Women, Violence, and Jurisdiction (Part 5): What True Justice for Native Women Requires
Day 5 of a 5-Part Series
The Violence Against Women Act has made real progress in Indian Country. It restored tribal power, expanded victim protection, and began to rebuild trust that had been broken for generations. But law alone cannot deliver justice.
True justice for Native women requires something deeper — a justice system that listens, believes, and respects sovereignty at every level.
Justice as Partnership
Federal, tribal, and state governments each have a role to play, but none of them can do it alone. Federal prosecution brings resources and reach. Tribal courts bring understanding and proximity to the people most affected.
The challenge is balance. When federal authorities take over every major case, tribal systems lose the ability to grow. When tribes are left without the tools or funding to protect their own citizens, victims lose faith in the system altogether.
Real justice looks like partnership — not hierarchy. It means working together while respecting the sovereignty of tribal nations.
Justice as Access
Justice also means access. Many Native women still live in rural areas with no shelter, no advocates, and limited law enforcement presence. For them, calling for help isn’t just difficult — it can be dangerous.

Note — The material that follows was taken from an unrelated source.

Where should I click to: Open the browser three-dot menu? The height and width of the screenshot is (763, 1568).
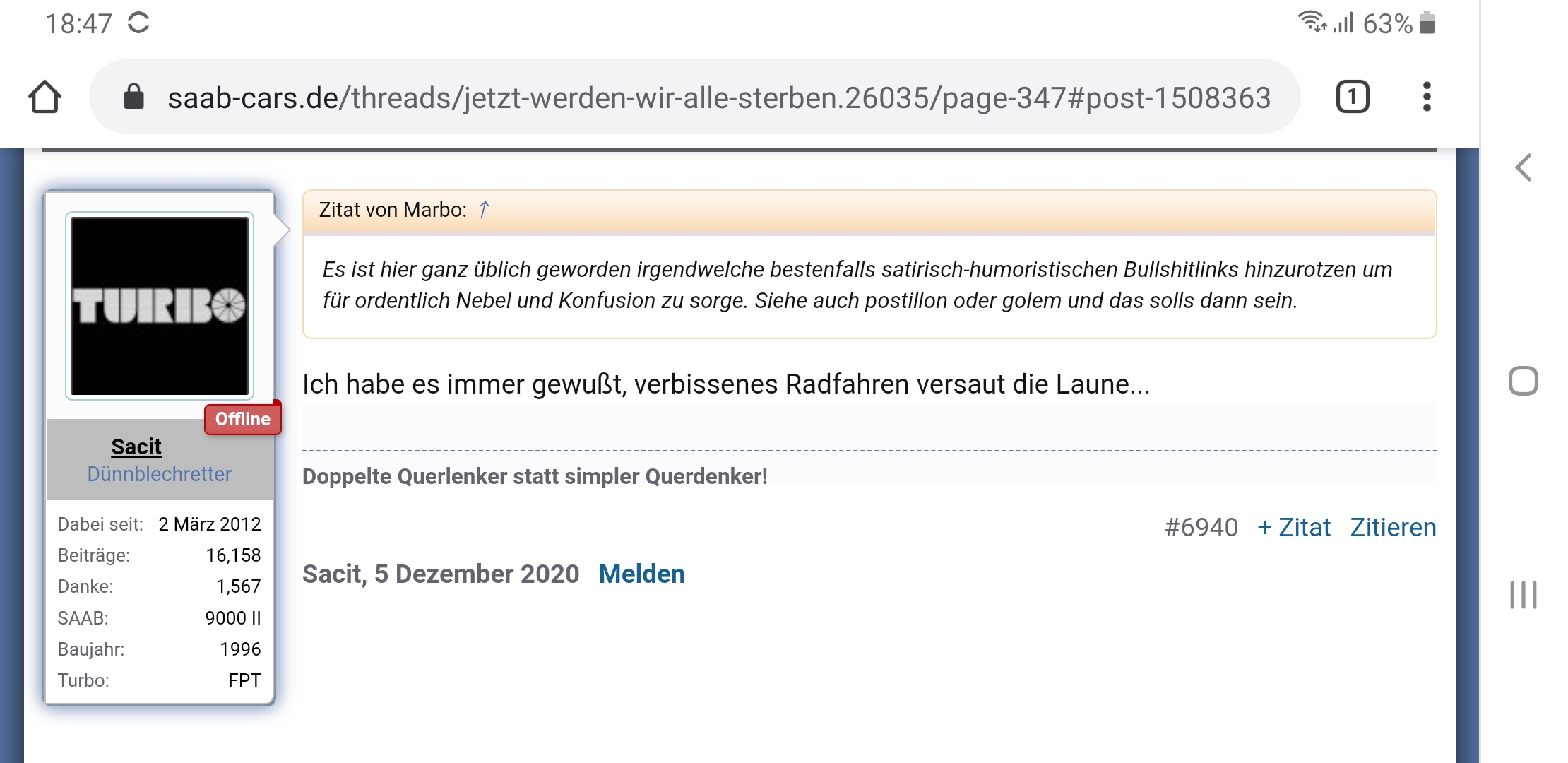point(1427,97)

Expanding tribal courts’ jurisdiction is meaningless without the resources to make it work. True justice requires investment: more victim advocates, trauma-informed police, and courts that are equipped to respond quickly and fairly.
Justice as Healing
Native justice traditions have always valued restoration over punishment. For many survivors, healing begins not in a courtroom, but in being heard and believed.

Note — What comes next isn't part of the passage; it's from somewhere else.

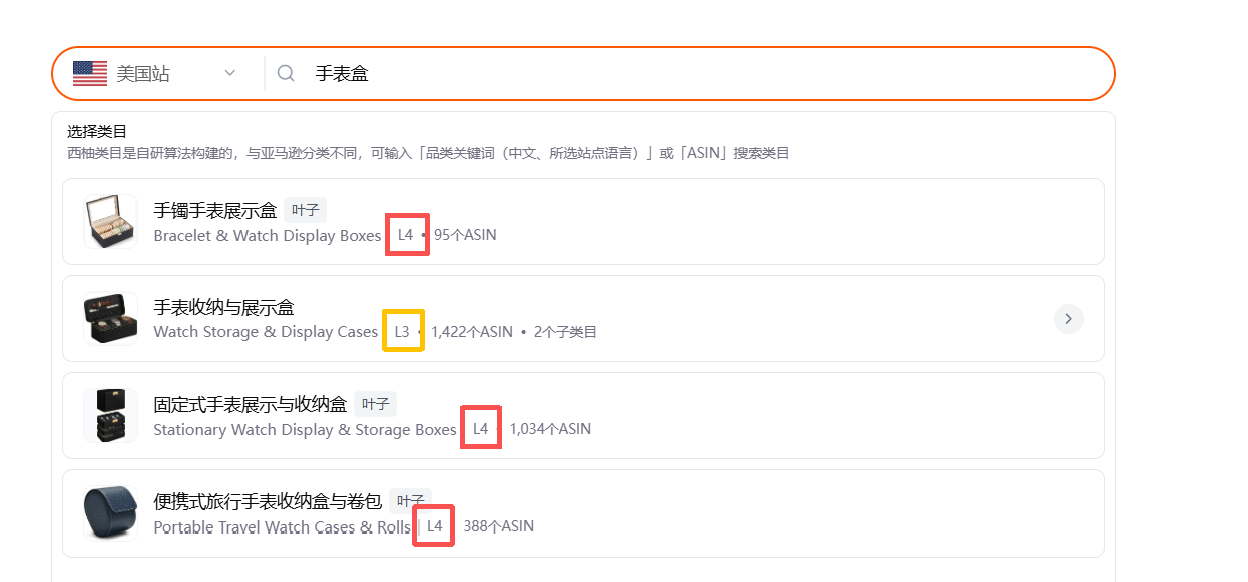Click the US flag icon
The image size is (1248, 582).
tap(90, 73)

That perspective has shaped new approaches in tribal courts — restorative sentencing, culturally rooted victim services, and community-based healing programs. These innovations remind us that justice doesn’t have to look the same everywhere to be effective.
Justice as Respect
Finally, justice for Native women requires respect — for tribal sovereignty, for cultural values, and for the women whose voices built this movement.
When Congress passed VAWA’s tribal provisions, it was an acknowledgment that the system had failed Native women for too long. Respecting sovereignty means ensuring that acknowledgment leads to action — consistent funding, deference to tribal authority, and accountability when the system fails again.
Looking Ahead
Protecting Native women is not just about laws. It’s about sovereignty, safety, and survival.
I’ve worked inside the federal system and within tribal communities. I’ve seen both the power of partnership and the pain of indifference. What I know for certain is this: when tribes are trusted to protect their own people, justice is not just possible — it’s stronger, fairer, and lasting.